The U.S. State and Treasury Departments are asked to draft a list of possible sanctions relief measures that U.S. officials could discuss with Russian representatives as part of the broader U.S.-Russia talks on unfreezing diplomatic and economic relations, according to Reuters’s sources.

The U.S. and Russia have also discussed a possible end to the war in Ukraine.

It was not immediately clear what the U.S. could request in return for some sanctions relief, Reuters reports, but any economic deal between the United States and Russia would require U.S. sanctions relief.

Currently, Russia appears to be struggling to deliver its oil cargoes to customers still doing deals with Moscow, following the latest U.S. sanctions on Russian oil trade, which were imposed in the final days of the Biden Administration.

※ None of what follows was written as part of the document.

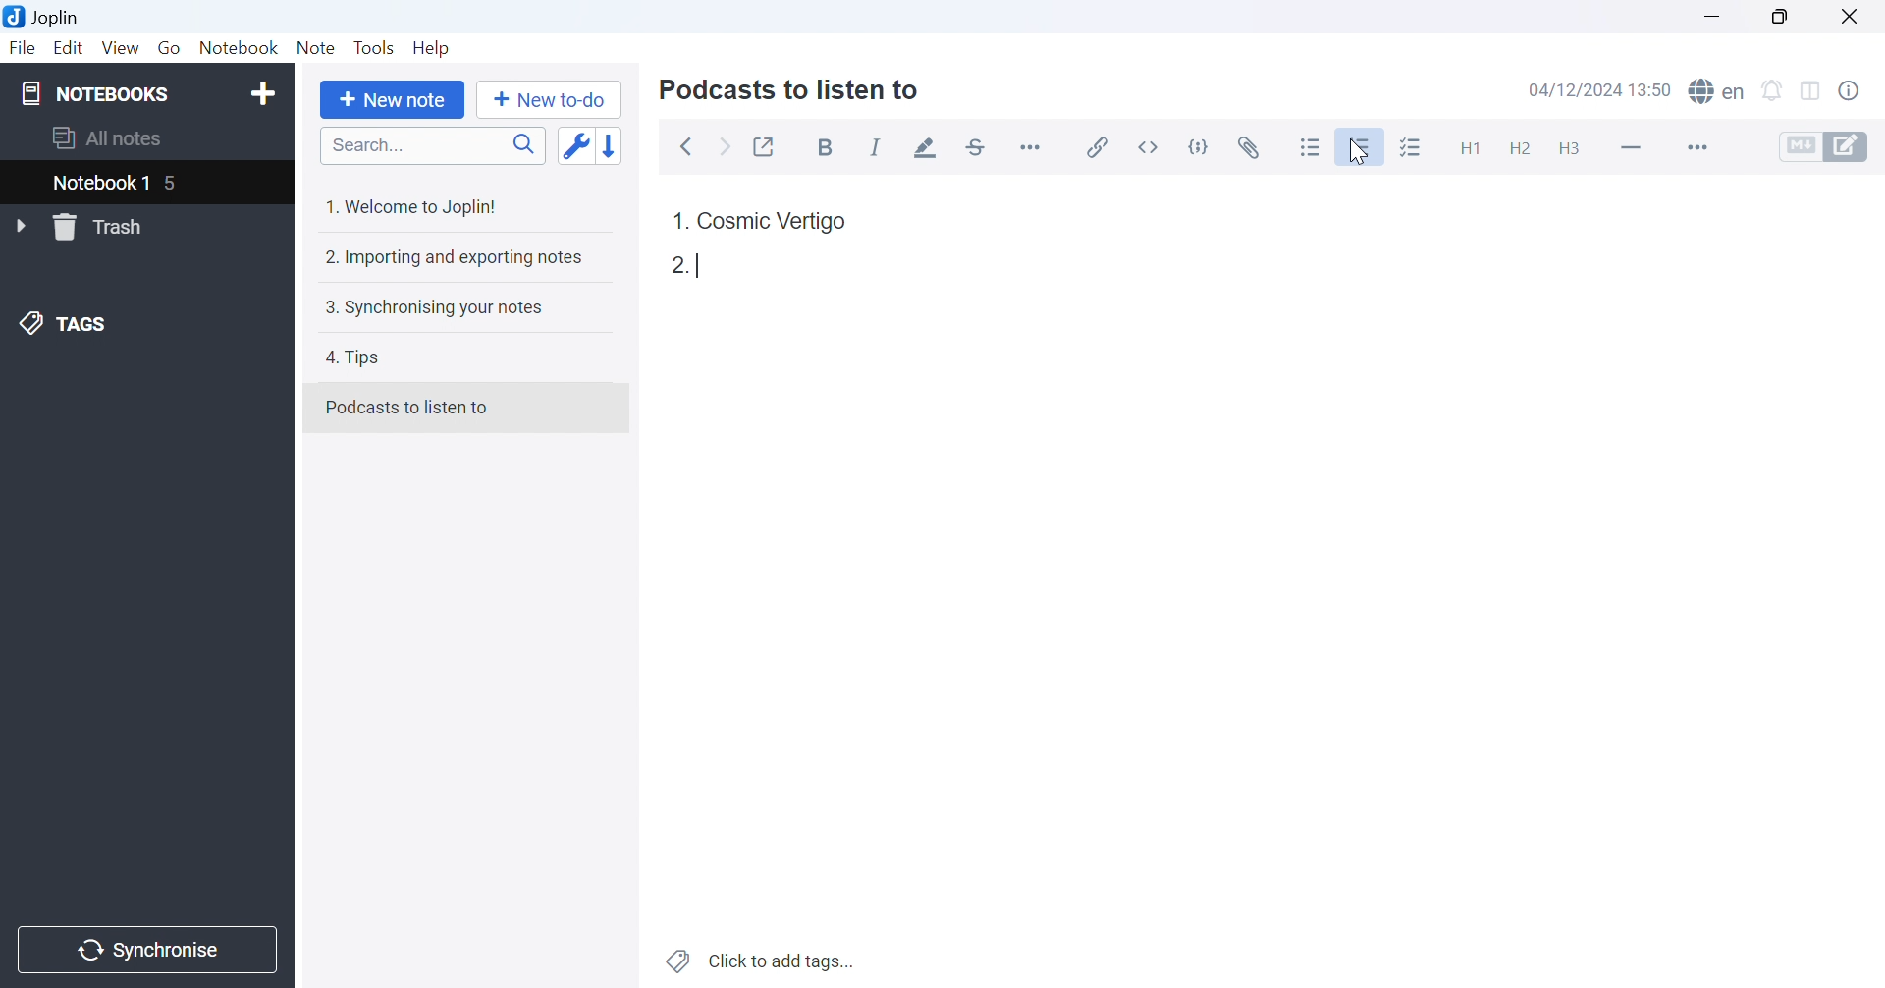  Describe the element at coordinates (829, 148) in the screenshot. I see `Bold` at that location.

The January 10 sanctions, the most aggressive sanctions on Russia’s oil trade yet, have upended global oil trade as Asia rushes to cover Russian barrels with alternative supply and tanker rates soar amid significantly decreased availability of non-sanctioned vessels.

Many of the vessels, specialized tankers, and shuttle tankers transporting Russia’s oil from the Arctic and Far East Pacific fields and production clusters to Asia have now been sanctioned.

Tankers continue to load crude oil from Russia but many of these are seeing difficulty in delivering the cargo to ports as buyers avoid supply chain sanctioned by the United States, according to data compiled by Bloomberg.

Of the 19 vessels loaded from the Sakhalin Island in Russia since the U.S. sanctions came into effect, only five have delivered their cargoes to a final port of destination, according to data reported by Bloomberg’s Julian Lee.

Similar cargoes from Sakhalin spent only about a week at sea previously. Now some tankers have been at sea for nearly two months, per tanker-tracking compiled by Bloomberg.